Human Nicotinamide-N-Methyltransferase (NNMT) ELISA Kit

Principle of the Assay

The microtiter plate provided in this kit has been pre-coated with an antibody specific to NNMT. Standards or samples are then added to the appropriate microtiter plate wells with a biotin-conjugated antibody preparation specific to NNMT. Next, Avidin conjugated to Horseradish Peroxidase (HRP) is added to each microplate well and incubated. After the TMB substrate solution is added, only those wells that contain NNMT, biotin-conjugated antibody, and enzyme-conjugated Avidin will exhibit a change in color. The enzyme-substrate reaction is terminated by the addition of sulphuric acid solution, and the color change is measured spectrophotometrically at a wavelength of 450nm ± 10nm. The concentration of NNMT in the samples is then determined by comparing the O.D. of the samples to the standard curve.

For Use with serum, plasma, and cell culture supernatants. For Research Use Only. Not for use in diagnostic procedures.

Target Information

Catalyzes the N-methylation of nicotinamide using the universal methyl donor S-adenosyl-L-methionine to form N1-methylnicotinamide and S-adenosyl-L-homocysteine, a predominant nicotinamide/vitamin B3 clearance pathway (PubMed:8182091. PubMed:21823666, PubMed:23455543). Plays a central role in regulating cellular methylation potential, by consuming S-adenosyl-L-methionine and limiting its availability for other methyltransferases. Actively mediates genome-wide epigenetic and transcriptional changes through hypomethylation of repressive chromatin marks, such as H3K27me3 (PubMed:26571212, PubMed:23455543, PubMed:31043742). In a developmental context, contributes to low levels of the repressive histone marks that characterize pluripotent embryonic stem cell pre-implantation state (PubMed:26571212). Acts as a metabolic regulator primarily on white adipose tissue energy expenditure as well as hepatic gluconeogenesis and cholesterol biosynthesis.
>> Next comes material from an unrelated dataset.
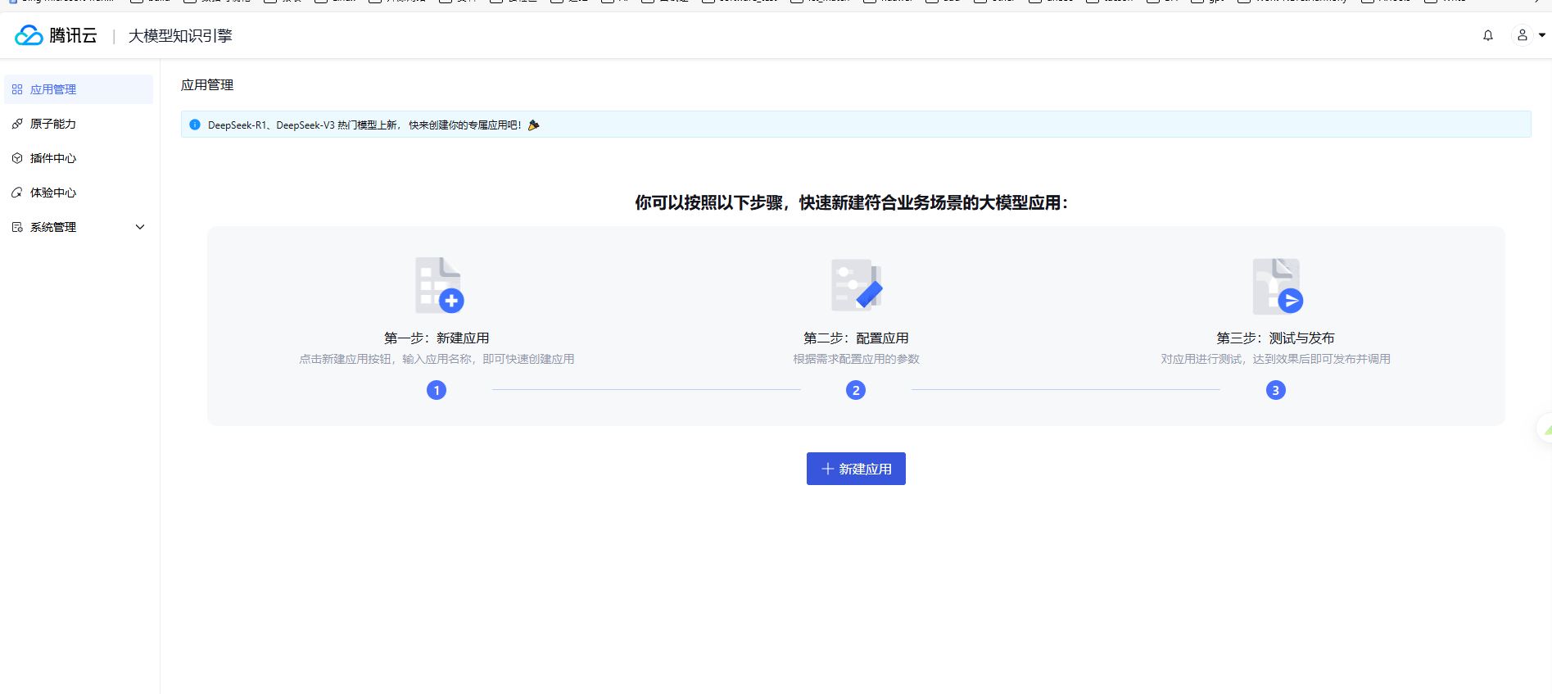
Task: Open the 系统管理 menu item
Action: click(x=79, y=227)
In white adipocytes, regulates polyamine flux by consuming S-adenosyl-L-methionine which provides for propylamine group in polyamine biosynthesis, whereas by consuming nicotinamide controls NAD(+) levels through the salvage pathway (By similarity). Via its product N1-methylnicotinamide regulates protein acetylation in hepatocytes, by repressing the ubiquitination and increasing the stability of SIRT1 deacetylase (By similarity). Can also N-methylate other pyridines structurally related to nicotinamide and play a role in xenobiotic detoxification (PubMed:30044909).

GENE ID	4837
SWISS PROT	P40261
SYNONYMS

Materials Supplied

Kit Components	96 Wells Quantity/Size
Pre-coated, ready-to-use 96-well strip plate	1 plate
Plate sealer for 96 wells	2
Standard	2 tubes
Diluent buffer	1 bottle
Detection Reagent A	1 bottle
Detection Reagent B	1 bottle
TMB Substrate	1 tube
Stop Solution	1 tube
Wash Buffer (30 ℅ concentrate)	1 tube
Product data sheet	1 copy

Storage

The TMB Substrate, Wash Buffer (30X concentrate), and the Stop Solution should be stored at 4°C upon receipt, while the other items should be stored at -20°C.

Performance Characteristics

REPEATABILITY	Intra-assay Precision (Precision within an assay): 3 samples with low, middle, and high-level NNMT were tested 20 times on one plate, respectively. Inter-assay Precision (Precision between assays): 3 samples with low, middle, and high-level NNMT were tested on 3 different plates, with 8 replicates in each plate. CV(%) = SD/meanX100 Intra-Assay: CV<10% Inter-Assay: CV<12%
SENSITIVITY	The minimum detectable dose was 0.059ng/mL.
ASSAY RANGE	0.156-10ng/mL
SPECIFICITY	This assay has high sensitivity and excellent specificity for the detection of NNMT. No significant cross-reactivity or interference between NNMT and analogs was observed. Note: Limited by current skills and knowledge, it is impossible to perform all possible cross-reactivity detection tests between NNMT and all analogs, therefore, cross reactivity may still exist.